Responses of commonly used metrics
The HBI and EPT metrics (e.g., relative abundance or richness of EPT taxa, relative abundance or richness of taxa within the EPT) are used commonly in bioassessment indices. For example, in Maine, 8 of the input metrics used in the discriminant models are related to EPT taxa and 1 is the HBI. In North Carolina, only EPT richness and the HBI are used in an MMI to classify site condition. Utah recently adopted use of a RIVPACS predictive model to assess site condition, but most other southwestern states currently use MMIs. Several southwestern states, including Idaho, New Mexico, Colorado, Nevada, Wyoming, Montana, and Arizona, incorporate richness or relative abundance of EPT taxa, Ephemeroptera taxa, Plecoptera taxa, or Trichoptera taxa in their MMIs. The HBI also is used in several southwestern states.
We used 1-way analysis of variance (ANOVA) to compare various EPT metrics and the HBI among hottest-, normal-, and coldest-year groups. We used Pearson product–moment correlations to test relationships among biological metrics (e.g., various EPT richness and abundance metrics, HBI values) and mean annual temperature or year. We examined correlations between HBI pollution-tolerance rankings and taxon temperature-preference optima (see Stamp et al. 2010 for details) to investigate potential vulnerability of the HBI metric to climate-change effects. We used Statistica software (version 8.0; StatSoft, Tulsa, Oklahoma) for all analyses.
Vulnerabilities of linear discriminant models to long-term temperature changes were difficult to evaluate because discriminant models test multiple variables simultaneously. Therefore, extrapolating the effect of climate-change on an individual input variable to assessments of site condition is problematic. Moreover, no firm thresholds or values of individual metrics can be identified at which an assessment of condition will change. We used ANOVA to identify component metrics that were particularly influential in differentiating between site-condition classes (see USEPA 2010 for detailed results) in conjunction with tests of climate-related sensitivities of these metrics (see Responses of commonly used metrics above) to infer vulnerabilities of the models to climate change.
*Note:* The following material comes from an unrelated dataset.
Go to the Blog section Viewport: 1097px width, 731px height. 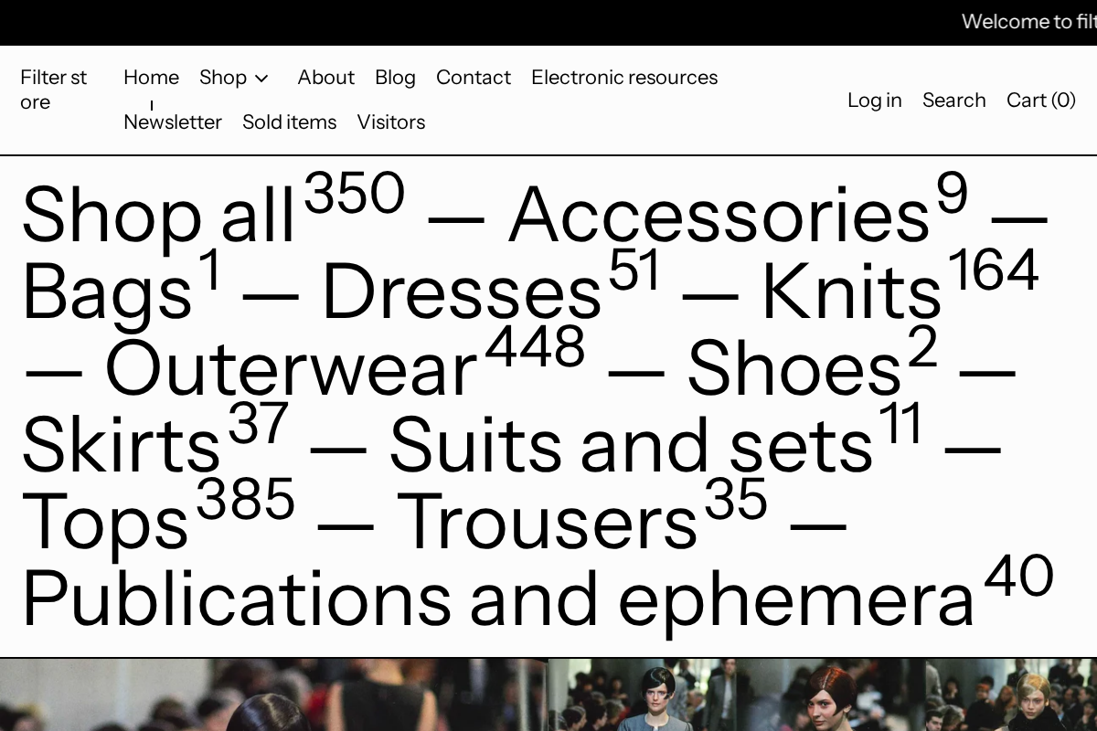395,78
Observed biological responses to climate change include shifts in geographical ranges of sensitive taxa. These shifts often involve movements to higher latitudes or elevations. One consequence of such movements is that communities at higher latitudes or altitudes tend to become more similar to communities at lower latitudes or elevations (Bonada et al. 2007a). We used the North Carolina MMI to assess potential consequences of this type of climate-change effect on site-condition classifications. In one scenario, we removed all cold-water-preference taxa from the annual data set for sites in the Blue Ridge Mountain ecoregion (on average, cold-water-preference taxa are more abundant in Blue Ridge Mountain sites than in Piedmont or Mid-Atlantic Coastal Plain sites; Table 2) and recalculated the HBI, EPT richness, and site-condition scores. In another scenario, we applied Blue Ridge Mountain scoring criteria to data from 2 Piedmont sites and evaluated the degree to which site-condition scores changed.
Differences in elevation, Parameter-elevation Regressions on Independent Slopes Model (PRISM) mean annual air temperature, and mean (±1 SD) richness and relative abundance of cold- and warm-water-preference taxa among selected level III ecoregions in each state.
Modified metrics using temperature-preference traits
We modified 2 common invertebrate metrics to assess their ability to account for climate-related trends in cold- or warm-water-preference taxa separately from other stressors. We examined the ratio of cold- or warm-water-preference taxa to total invertebrate taxon richness (cold-to-total, warm-to-total) as an addition to the commonly used total invertebrate community richness metric. We also examined the ratio of cold- or warm-water-preference EPT taxon to total EPT taxa (cold-to-total EPT, warm-to-total EPT). We applied these modified metrics to the reference-site data sets from Utah, Maine, and North Carolina. We used 1-way ANOVA to compare these modified metrics among hottest-, normal-, and coldest-year groups.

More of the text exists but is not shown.